> **Instructions for the task**: Restate word for word the lines of the material below, from the line with "Chefarzt Jobs (894, 1111)" to the line with "[Toggle Menu] (64, 252)", both lines included, and no others.

====

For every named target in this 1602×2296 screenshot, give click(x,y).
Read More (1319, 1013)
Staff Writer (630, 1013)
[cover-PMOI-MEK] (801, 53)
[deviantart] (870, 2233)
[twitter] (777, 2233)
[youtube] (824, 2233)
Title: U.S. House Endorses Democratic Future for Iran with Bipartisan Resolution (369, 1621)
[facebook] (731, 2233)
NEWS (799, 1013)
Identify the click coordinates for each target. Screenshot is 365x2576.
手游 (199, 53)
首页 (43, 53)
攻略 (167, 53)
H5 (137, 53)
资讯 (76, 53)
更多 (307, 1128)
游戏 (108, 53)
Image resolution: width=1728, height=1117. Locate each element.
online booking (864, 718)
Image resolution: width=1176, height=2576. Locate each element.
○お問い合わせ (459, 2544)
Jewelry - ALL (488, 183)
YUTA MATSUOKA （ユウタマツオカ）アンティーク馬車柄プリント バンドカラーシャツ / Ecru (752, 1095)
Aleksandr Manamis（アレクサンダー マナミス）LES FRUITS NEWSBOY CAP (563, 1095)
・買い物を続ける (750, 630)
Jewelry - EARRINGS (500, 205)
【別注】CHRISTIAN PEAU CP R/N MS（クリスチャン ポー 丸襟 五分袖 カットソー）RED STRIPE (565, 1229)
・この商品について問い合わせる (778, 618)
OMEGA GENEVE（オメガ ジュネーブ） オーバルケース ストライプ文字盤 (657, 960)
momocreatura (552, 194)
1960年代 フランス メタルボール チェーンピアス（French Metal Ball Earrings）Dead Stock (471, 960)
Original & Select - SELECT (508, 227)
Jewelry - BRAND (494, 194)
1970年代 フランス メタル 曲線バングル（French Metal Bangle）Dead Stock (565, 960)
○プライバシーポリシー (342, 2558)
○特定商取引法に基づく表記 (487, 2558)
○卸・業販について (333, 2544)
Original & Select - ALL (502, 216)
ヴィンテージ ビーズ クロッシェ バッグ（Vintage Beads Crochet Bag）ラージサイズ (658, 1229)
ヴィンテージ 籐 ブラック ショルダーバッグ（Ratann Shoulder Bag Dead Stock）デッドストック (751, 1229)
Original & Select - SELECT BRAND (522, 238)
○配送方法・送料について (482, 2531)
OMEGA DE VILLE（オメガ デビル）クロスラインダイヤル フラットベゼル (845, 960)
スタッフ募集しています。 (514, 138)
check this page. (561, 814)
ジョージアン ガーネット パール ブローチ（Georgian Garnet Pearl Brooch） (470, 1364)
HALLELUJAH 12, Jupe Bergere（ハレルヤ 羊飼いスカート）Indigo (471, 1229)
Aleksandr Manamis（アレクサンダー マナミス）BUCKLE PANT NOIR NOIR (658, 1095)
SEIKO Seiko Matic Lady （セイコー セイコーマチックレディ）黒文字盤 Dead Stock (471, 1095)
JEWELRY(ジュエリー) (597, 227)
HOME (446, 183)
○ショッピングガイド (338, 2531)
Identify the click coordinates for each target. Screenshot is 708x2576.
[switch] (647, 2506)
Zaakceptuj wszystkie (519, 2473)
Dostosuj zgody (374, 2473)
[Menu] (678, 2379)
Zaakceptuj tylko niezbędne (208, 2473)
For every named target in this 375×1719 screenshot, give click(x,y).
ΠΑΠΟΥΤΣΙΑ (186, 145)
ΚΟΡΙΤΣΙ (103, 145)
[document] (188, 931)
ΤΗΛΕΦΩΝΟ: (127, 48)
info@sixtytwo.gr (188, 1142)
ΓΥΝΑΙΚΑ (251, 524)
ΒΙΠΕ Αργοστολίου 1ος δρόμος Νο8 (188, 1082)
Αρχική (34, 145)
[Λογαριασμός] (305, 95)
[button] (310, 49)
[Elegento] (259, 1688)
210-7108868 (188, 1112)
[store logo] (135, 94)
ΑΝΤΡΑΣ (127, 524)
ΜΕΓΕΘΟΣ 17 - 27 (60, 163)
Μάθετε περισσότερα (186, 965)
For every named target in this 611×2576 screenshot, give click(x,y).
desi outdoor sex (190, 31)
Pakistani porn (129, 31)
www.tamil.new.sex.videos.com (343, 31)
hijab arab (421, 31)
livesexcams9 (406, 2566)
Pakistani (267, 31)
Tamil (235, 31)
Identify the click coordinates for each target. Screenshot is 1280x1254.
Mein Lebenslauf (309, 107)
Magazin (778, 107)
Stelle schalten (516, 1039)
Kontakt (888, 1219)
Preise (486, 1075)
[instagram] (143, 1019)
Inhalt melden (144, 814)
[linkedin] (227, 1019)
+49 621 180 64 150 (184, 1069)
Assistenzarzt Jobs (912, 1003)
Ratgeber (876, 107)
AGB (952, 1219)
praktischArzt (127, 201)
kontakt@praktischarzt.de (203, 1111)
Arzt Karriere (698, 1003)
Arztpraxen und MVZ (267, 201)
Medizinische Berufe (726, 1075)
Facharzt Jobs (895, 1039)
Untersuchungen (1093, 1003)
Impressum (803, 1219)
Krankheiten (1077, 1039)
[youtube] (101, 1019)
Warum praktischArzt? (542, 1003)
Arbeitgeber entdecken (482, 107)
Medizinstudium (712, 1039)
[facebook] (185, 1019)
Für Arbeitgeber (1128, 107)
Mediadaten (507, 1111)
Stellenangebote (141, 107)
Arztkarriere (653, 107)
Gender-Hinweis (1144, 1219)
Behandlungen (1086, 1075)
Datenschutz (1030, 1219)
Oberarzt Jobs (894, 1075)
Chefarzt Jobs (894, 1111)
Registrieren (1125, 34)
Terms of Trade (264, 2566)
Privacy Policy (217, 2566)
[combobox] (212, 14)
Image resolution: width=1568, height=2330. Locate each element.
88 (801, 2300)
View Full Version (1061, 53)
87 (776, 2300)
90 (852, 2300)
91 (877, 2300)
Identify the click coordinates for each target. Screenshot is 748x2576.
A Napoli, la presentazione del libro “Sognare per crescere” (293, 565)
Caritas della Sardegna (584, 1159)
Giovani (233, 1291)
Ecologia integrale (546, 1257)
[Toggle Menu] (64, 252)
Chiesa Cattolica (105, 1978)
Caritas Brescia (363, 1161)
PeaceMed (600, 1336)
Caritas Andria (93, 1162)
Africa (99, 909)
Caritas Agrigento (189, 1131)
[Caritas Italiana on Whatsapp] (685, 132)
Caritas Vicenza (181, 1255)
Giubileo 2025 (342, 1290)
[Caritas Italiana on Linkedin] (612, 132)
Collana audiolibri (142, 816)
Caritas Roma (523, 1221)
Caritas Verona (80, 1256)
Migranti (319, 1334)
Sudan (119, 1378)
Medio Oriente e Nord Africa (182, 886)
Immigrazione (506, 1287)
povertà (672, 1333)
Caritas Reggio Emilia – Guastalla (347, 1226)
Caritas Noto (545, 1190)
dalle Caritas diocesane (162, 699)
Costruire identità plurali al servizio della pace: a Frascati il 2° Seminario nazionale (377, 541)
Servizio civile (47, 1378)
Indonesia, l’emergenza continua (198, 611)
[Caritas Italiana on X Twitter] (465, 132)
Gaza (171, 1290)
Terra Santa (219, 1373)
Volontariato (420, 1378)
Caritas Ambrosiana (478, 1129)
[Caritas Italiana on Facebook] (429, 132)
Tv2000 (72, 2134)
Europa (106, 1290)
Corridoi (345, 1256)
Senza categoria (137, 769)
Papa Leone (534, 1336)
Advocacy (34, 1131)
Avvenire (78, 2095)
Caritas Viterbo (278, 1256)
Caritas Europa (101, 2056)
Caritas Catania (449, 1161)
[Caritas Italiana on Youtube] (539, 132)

====

> **Answer section**:
Chefarzt Jobs (894, 1111)
Registrieren (1125, 34)
Terms of Trade (264, 2566)
Privacy Policy (217, 2566)
[combobox] (212, 14)
Image resolution: width=1568, height=2330. Locate each element.
88 (801, 2300)
View Full Version (1061, 53)
87 (776, 2300)
90 (852, 2300)
91 (877, 2300)
Identify the click coordinates for each target. Screenshot is 748x2576.
A Napoli, la presentazione del libro “Sognare per crescere” (293, 565)
Caritas della Sardegna (584, 1159)
Giovani (233, 1291)
Ecologia integrale (546, 1257)
[Toggle Menu] (64, 252)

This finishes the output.